In 2010, after being asked off and on for more than 25 years, Buckner-Webb decided to run for state office. She didn't know if she'd have the patience to make it happen, but a friend ultimately convinced her.

"[She told me] you have some work to do. One woman can make a difference," Buckner-Webb recalls.

She filed the next day.

Buckner-Webb was elected to the Idaho House of Representatives that year and to the State Senate in 2012, 2014, and 2016. A Democrat in a conservative stronghold, she is used to standing up to adversity. And she's had decades of practice.

The Idaho Capitol. Photo by iStock.

"I'm a super-minority in a super-minority party in Idaho, so I have a lot of experience that way," she says.

Buckner-Webb is the first and only black person to be elected to the state legislature in Idaho, and she currently serves as assistant minority leader. While Buckner-Webb is used to sticking out, she'd rather have some company in the state house.

"One of my legacies I hope to leave is that there will be many more after me — or right now would be fine. With me, with me," she says with a laugh.

Meanwhile, Reed travels almost every day across Vermont, reaching out to employers, community leaders, and more about the importance of recruiting, hiring, and building community for people of color.

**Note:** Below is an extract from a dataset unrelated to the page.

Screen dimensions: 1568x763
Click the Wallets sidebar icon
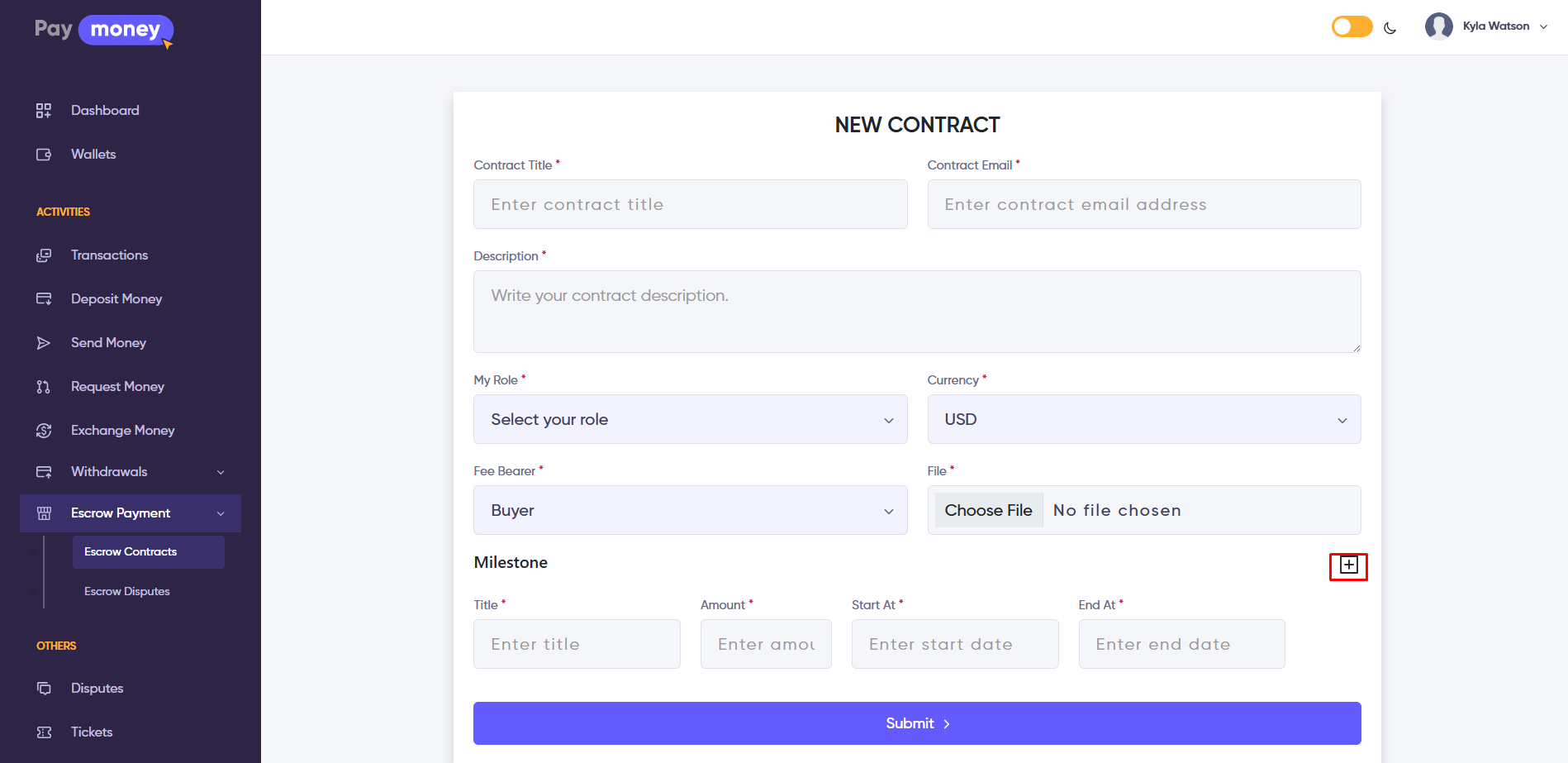44,155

From signal boosting resources and personal stories and planning an annual conference for leaders of color and executive and legislative leadership, to talking with police departments and local municipalities about implicit bias, Reed's work is never done.

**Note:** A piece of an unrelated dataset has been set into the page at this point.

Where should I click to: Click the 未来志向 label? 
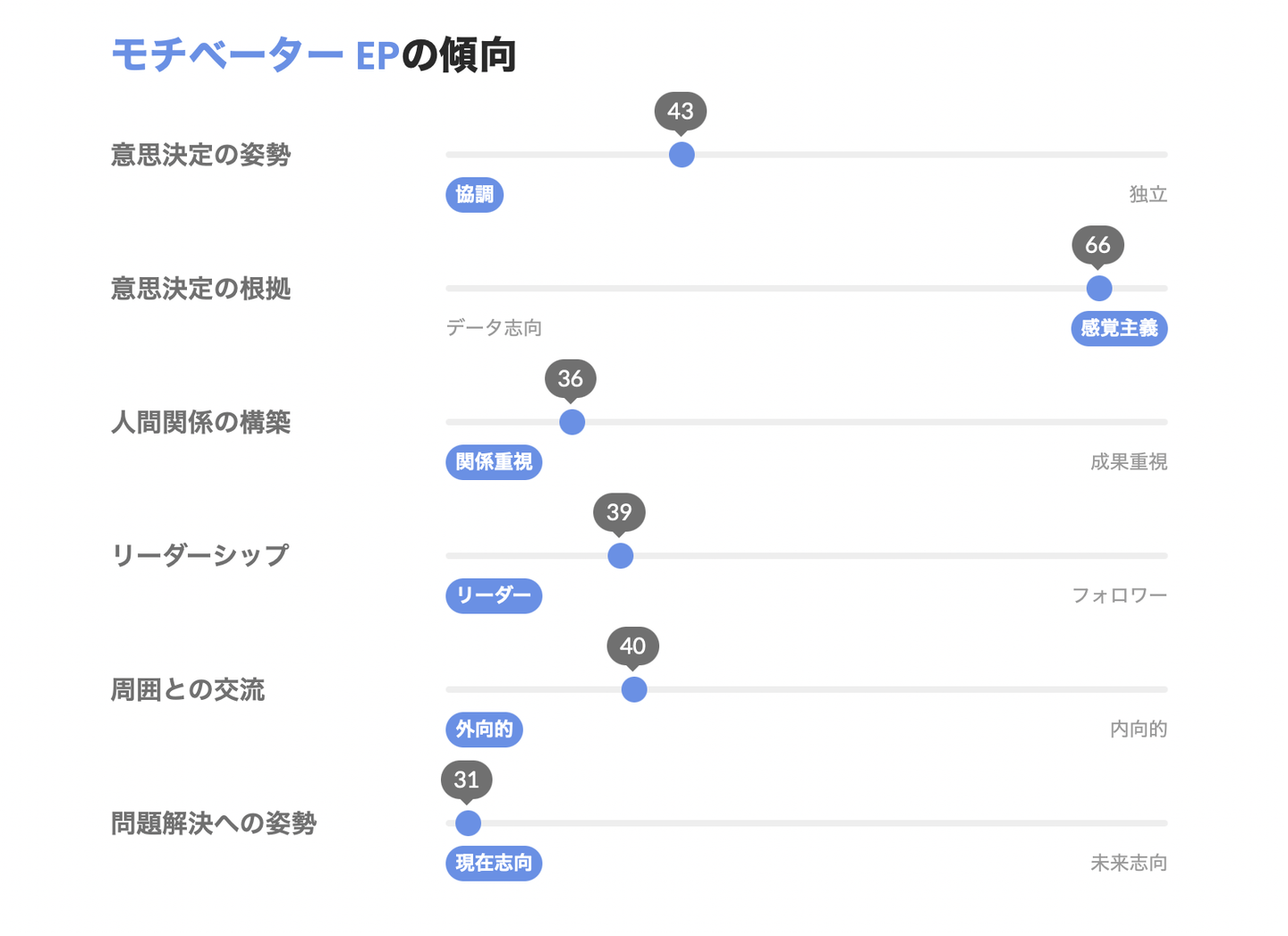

"We spend a considerable amount of time building community by example," he says.

Being a black face in a white space is a universally specific experience that's neither all good nor bad.

I grew up in Madison, Wisconsin, a college town less than three hours from Chicago and 78% white. Since college, I've lived in Tennessee, Florida, Missouri, and now Portland, Oregon. In every stop, save for my brief stint in Jacksonville, Florida, I felt out of place as a black woman. I was both hypervisible and invisible simultaneously. I'd go from being followed around a department store to being brushed off and ignored by waitstaff at dinner.

Image by iStock.

That notion of hypervisibility and invisibility are themes I noticed in both Buckner-Webb's and Reed's experiences. But like them, I also have a sense of pride and passion for the place I grew up. Madison is, for better or worse, my hometown.

For black Americans, home is not limited to certain zip codes, cities, states, or regions of the country. Though black people in majority white spaces face the additional challenge of lacking critical mass, our lived experiences aren't any less valid or "black" than anyone else's. (Did you hear that, Donald Trump?)

In fact, both Reed and Buckner-Webb said their smaller communities have their own advantages.

"My husband is from Atlanta, Georgia, and I think the opportunities to succeed might be a little bit easier [here]," Buckner-Webb says. "Probably because there's not a critical mass here to scare people. People are not comfortable with people that don't look like them, you know what I mean? It is a relatively welcoming place. There are opportunities to make your way here."

Boise in the fall. Photo by iStock.

For Reed, Vermont's small towns foster community and collaboration in a way other regions simply can't.

"We have 251 towns in the state. They're small. On a day like today — it looks like we have about two feet of snow — you need your neighbor to help shovel, or plow, or move your car out of a ditch. I think in that case, the weather, geography, living in smaller communities really focuses people on what it means to be neighborly."

Horses dine in Putney, Vermont. Photo by iStock.

Black people helped lay the foundation for this country, and today, we are everywhere.

Whether home is Boise, Brattleboro, Portland, Chicago, or Atlanta, black people are building communities, fostering relationships, and making a difference from coast to coast. Whether invisible or hypervisible, we are here. And we will continue to live, love, and contribute to our communities for generations to come.